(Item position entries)
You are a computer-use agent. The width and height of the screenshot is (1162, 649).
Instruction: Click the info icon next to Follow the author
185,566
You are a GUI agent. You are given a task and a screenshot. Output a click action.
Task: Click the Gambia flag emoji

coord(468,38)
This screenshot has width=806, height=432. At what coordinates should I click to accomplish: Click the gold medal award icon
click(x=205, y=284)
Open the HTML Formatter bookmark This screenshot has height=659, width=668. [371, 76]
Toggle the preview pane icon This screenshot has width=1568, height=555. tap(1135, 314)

■ Aim of the task: Copy every line of the material again, requests included, adding 10 to each coordinate in the answers and leaving all other numbers as they are.

■ Exercise answer:
You are a computer-use agent. The width and height of the screenshot is (1162, 649).
Instruction: Click the info icon next to Follow the author
195,576
You are a GUI agent. You are given a task and a screenshot. Output a click action.
Task: Click the Gambia flag emoji

coord(478,48)
This screenshot has width=806, height=432. At what coordinates should I click to accomplish: Click the gold medal award icon
click(x=215, y=294)
Open the HTML Formatter bookmark This screenshot has height=659, width=668. [381, 86]
Toggle the preview pane icon This screenshot has width=1568, height=555. tap(1145, 324)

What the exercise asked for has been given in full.